In Hong Kong he met Dr. James Hume Young, an English physician who had become, like Burns, a missionary of the Presbyterian Church in England. They became friends, and this friendship lasted for many years. In 1850, the two men set out for Guangzhou (Canton). They found it hard to obtain lodgings with a Chinese, but they were able to lease a place from a fellow missionary for eight months. After only a few months, however, Dr. Young decided to move to Xiamen (Amoy), partly because their labors had borne little fruit. Burns stayed on until the lease was up. He left Guangzhou for Xiamen in July 1851, after sixteen months of preaching with hardly any favorable response. He and Young were part of a team of missionaries from the English Presbyterian Mission and the Reformed Church in America

Xiamen

In Xiamen Burns met with a warm welcome from Dr. Young and missionaries of the London Society and the American Board of Missions. By this time, Dr. Young had opened two schools and a hospital, where he tended the sick while two Chinese Christian helpers shared the gospel with the patients. Burns lived in a room above the hospital and again threw himself into the task of learning a new language, the dialect of Amoy. With his gift for languages, he soon was able to preach and teach, going from village to village and meeting with much more success than he had in Guangzhou.

While in Xiamen, Burns began to translate Pilgrim’s Progress, the book that had meant so much to him as a boy. This classic tale had a profound effect on the Chinese teacher who was helping him. “It wasn’t the first time Pilgrim’s Progress had been translated, but it was the first time the whole book had been done in Chinese” (Matthewman 62). This edition became quite popular, partly because it was illustrated by a Scottish artist who took great pains to draw the Chinese dress accurately. He also wrote and translated hymns, which also became popular, especially among children.

In January, 1854, Burns and his two Chinese assistants went on a preaching tour that eventually took them to Pechuia, a market town on the river. They had planned to stay only a few days and move on, but, for the first time since he had landed in China, Burns met the kind of response to the gospel that reminded him of his days as a revivalist in Scotland and Canada. The people were not only interested in the message but eager to learn more, so they rented a house were Burns could live and teach. Chinese crowded the ground floor every night for two months. On market days, some came from nearby towns, returned, and brought their friends with them.

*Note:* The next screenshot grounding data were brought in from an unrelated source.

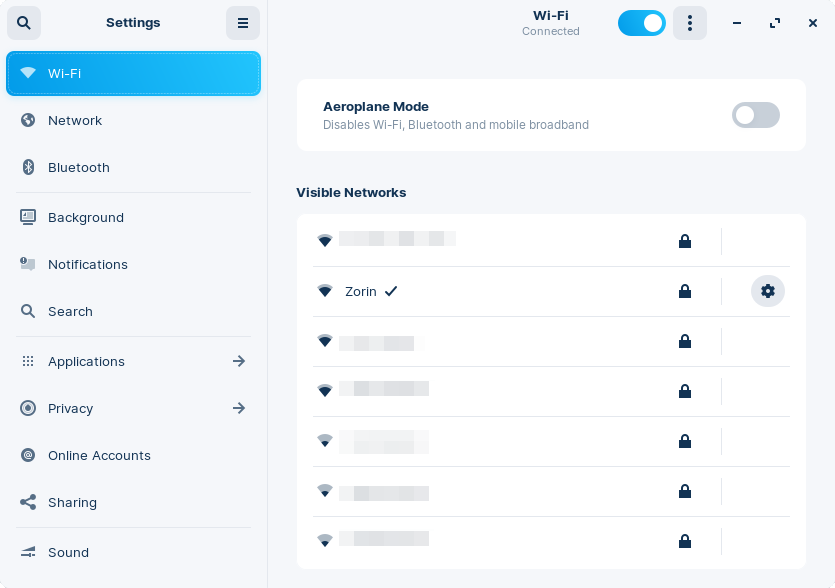The image size is (835, 588).
Task: Open the Background settings panel
Action: point(86,217)
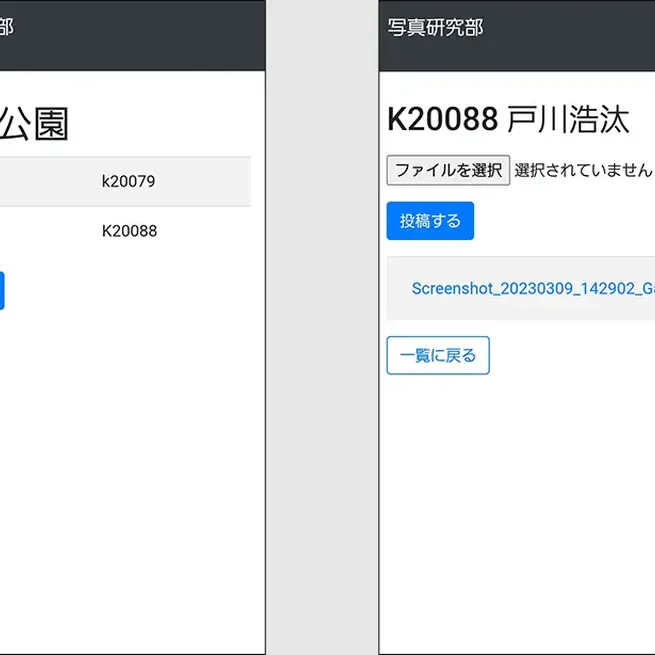Image resolution: width=655 pixels, height=655 pixels.
Task: Click the 選択されていません file status text
Action: point(583,170)
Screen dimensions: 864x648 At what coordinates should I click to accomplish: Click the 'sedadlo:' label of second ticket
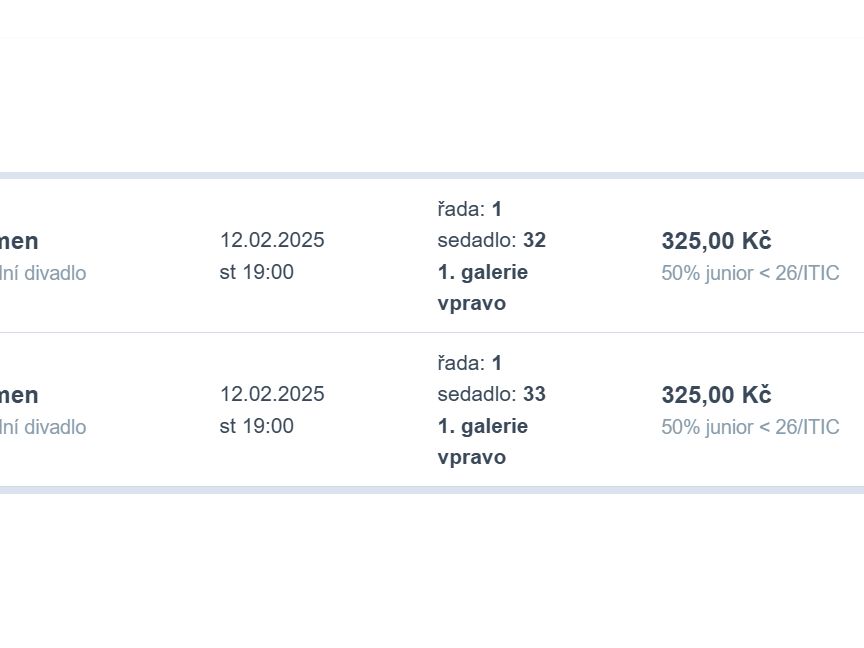(477, 394)
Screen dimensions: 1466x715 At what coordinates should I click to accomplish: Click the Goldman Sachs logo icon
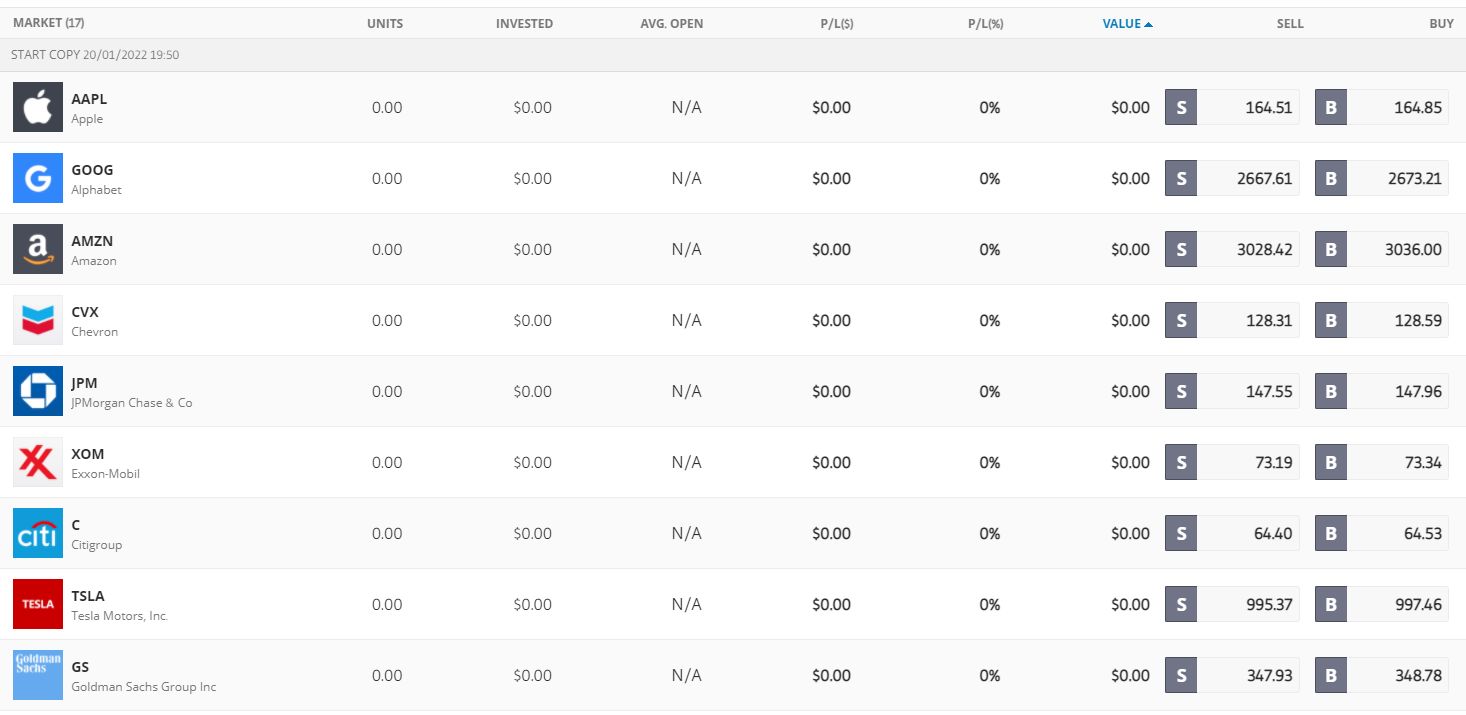click(x=38, y=675)
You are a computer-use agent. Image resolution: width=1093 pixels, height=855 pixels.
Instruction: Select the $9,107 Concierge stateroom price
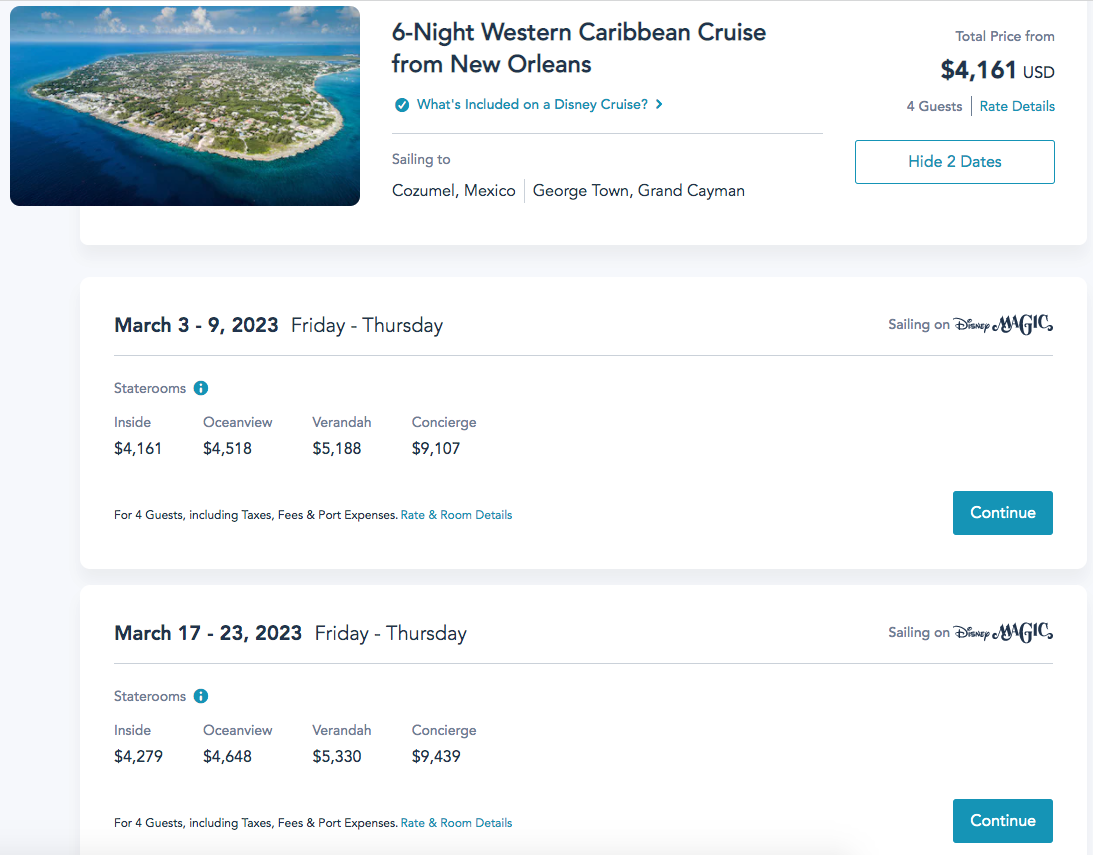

After two months, Burns took his assistants on a tour of places where people had come, leaving the care of the new believers to Chinese who had come to Xiamen to help. In fact, Burns never displayed any interest in settled pastoral work. As he had said before leaving Scotland, he believed that God had called him to be an evangelist, not a pastor. He would sow and others would reap and care for the harvest.

All around the province they met with the same reaction. At a town called Bay Pay several converts were made. When they returned to Pechuia, they found that several people, including some well educated young men, had burned their idols and joined themselves to Christ. Burns was especially happy when a cloth-maker and his wife wanted to be baptized and seemed ready. Their little son also asked for baptism. When Burns saw that the boy seemed to have a genuine faith, he acceded to his request.

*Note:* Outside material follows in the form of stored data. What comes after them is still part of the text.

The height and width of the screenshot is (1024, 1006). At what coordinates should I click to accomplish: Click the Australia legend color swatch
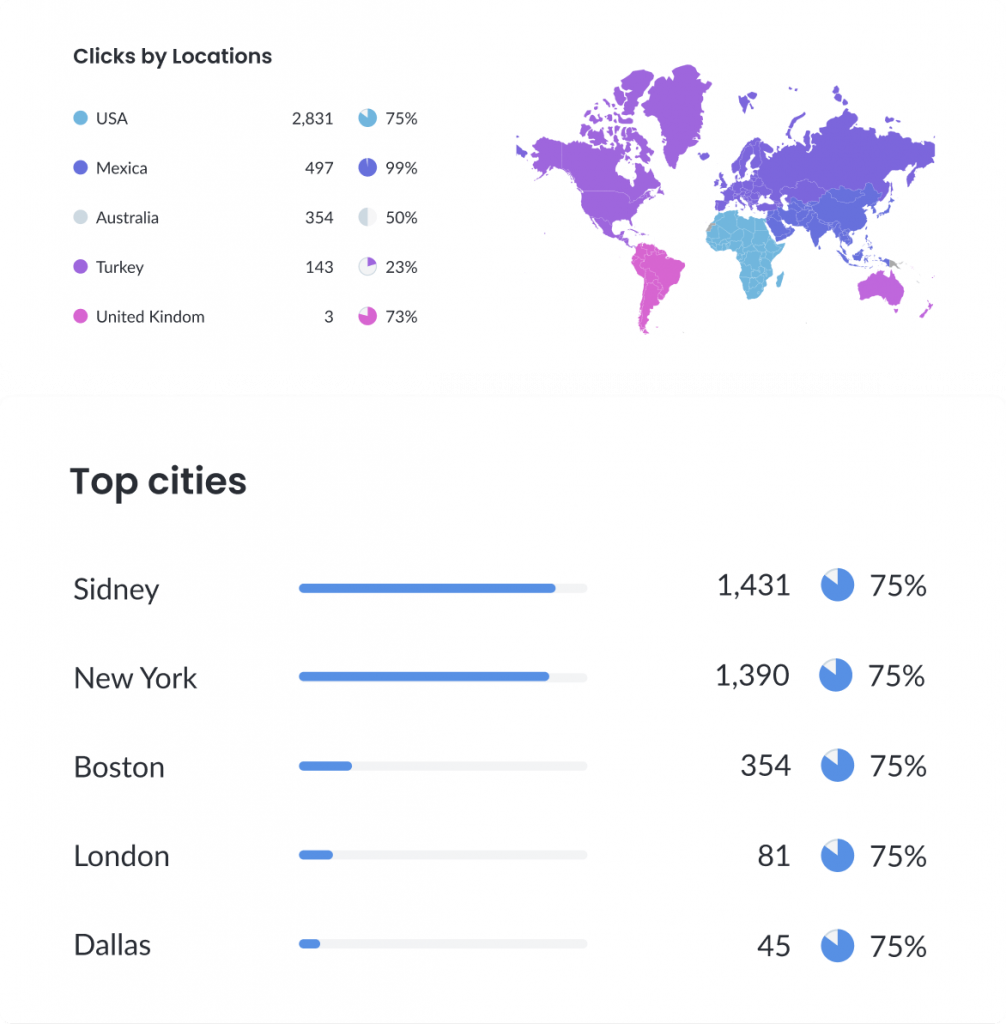tap(81, 217)
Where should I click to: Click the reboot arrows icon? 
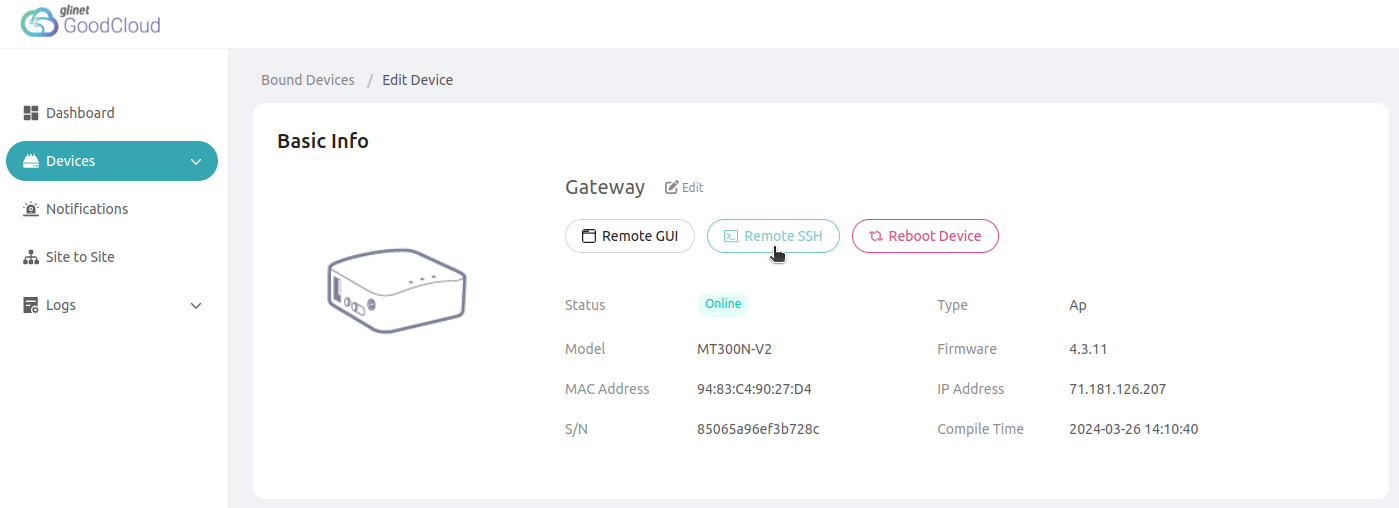pos(876,236)
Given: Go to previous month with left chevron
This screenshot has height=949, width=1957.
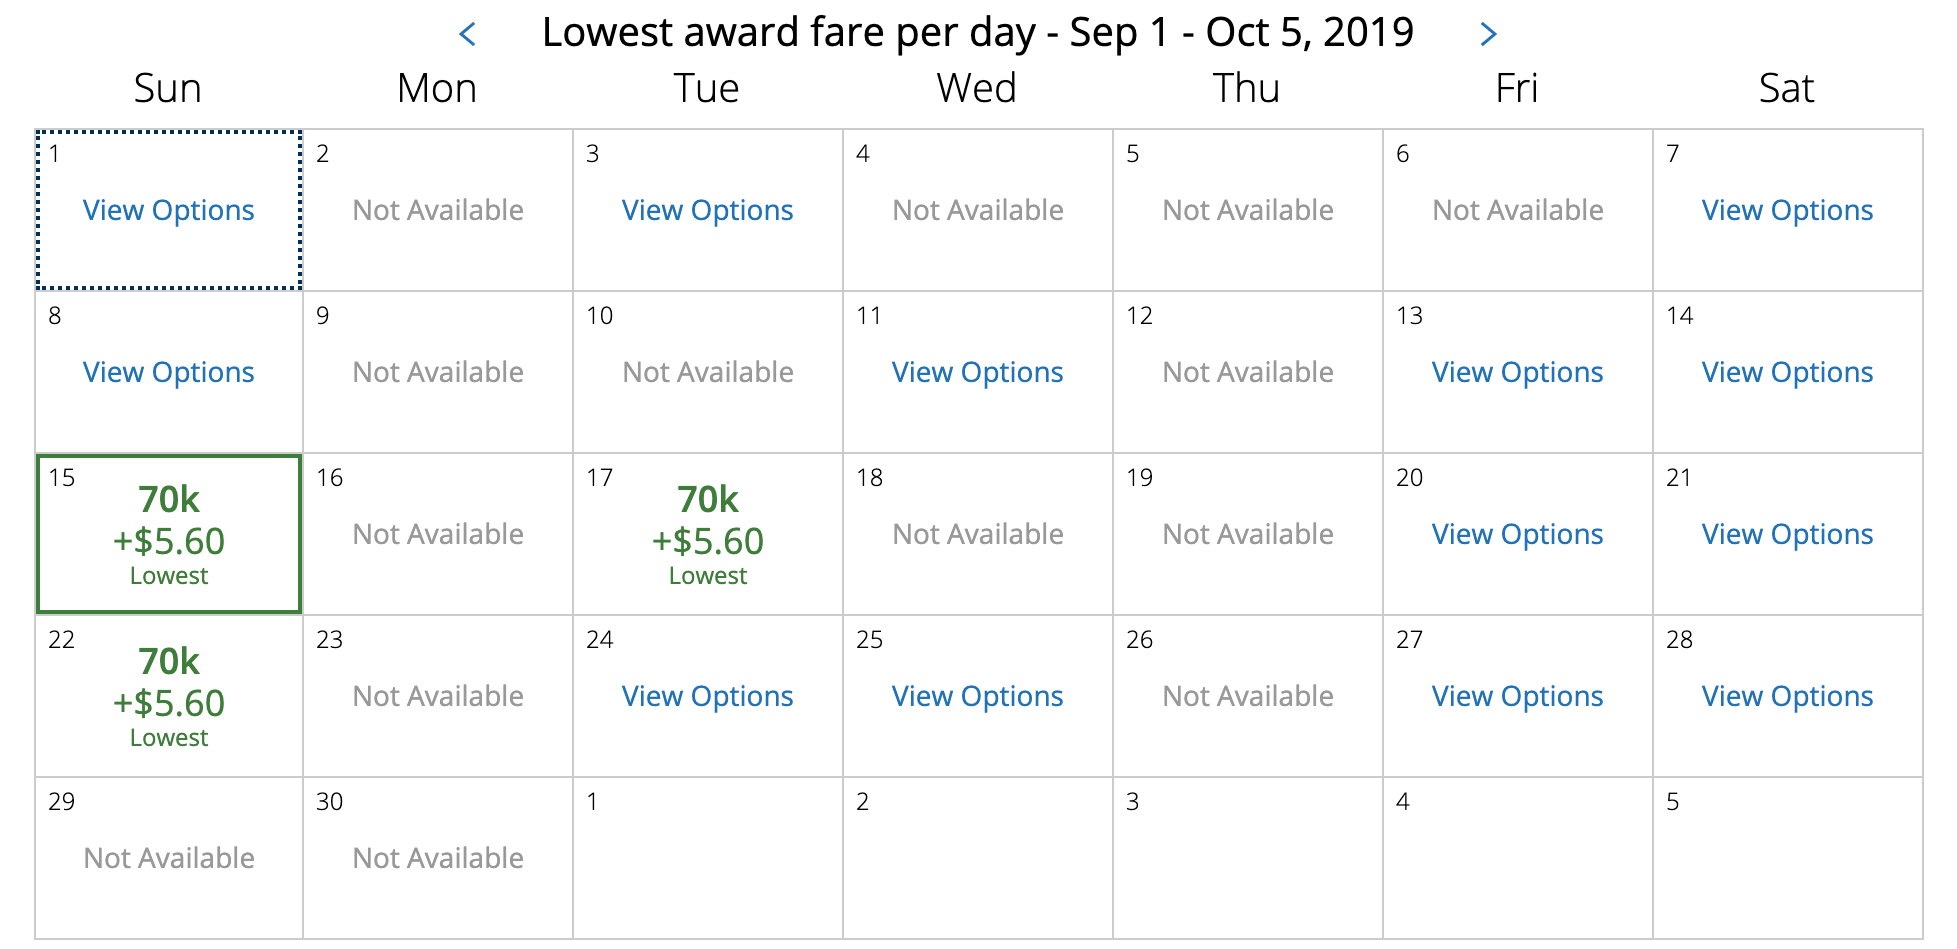Looking at the screenshot, I should [x=467, y=34].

Burns’ love for the Chinese manifested itself when, after the Manchu army had expelled the Triads who had occupied Xiamen for a while, they brutally butchered civilians who had had no choice but to cooperate with the Triads. He treated the wounds of the survivors in such a way that “the gratitude of the people found expression in an openness to the gospel he preached.” Indeed, as a British naval officer present at the time said later, Burns “found himself looked upon almost as a father” ( Broomhall 128, 320).

Though Burns did not settle in any one place, through his itinerant evangelism and preaching in different congregations “the foundations had been laid by him to be built upon successfully by his successors” (Latourette 259). These “successors” included not only the missionaries who had invited him to serve with them but the Chinese assistants and converts whom he had trained by involving them in preaching as much as possible. He believed strongly in the ministry of un-ordained Christians and volunteers. Burns always sought to build a Chinese church that was self-supporting, self-governing, and self-propagating.

Return to Scotland

Only a few months later, however, this remarkable movement of the Spirit was interrupted for Burns when Dr. Young became so ill that he had to return to Scotland and Burns was selected to accompany him. Dr. Young’s wife had died unexpectedly only a few months before, so Burns had to care for the doctor’s child and also for the Chinese amah who accompanied them to care for the child. This woman, whose name was Boo-a, was a convert. Clutching her hymn-book in her hands, she lit up with happiness when given an opportunity to share, through Burns’ interpretation, the joy of her new-found faith in Christ.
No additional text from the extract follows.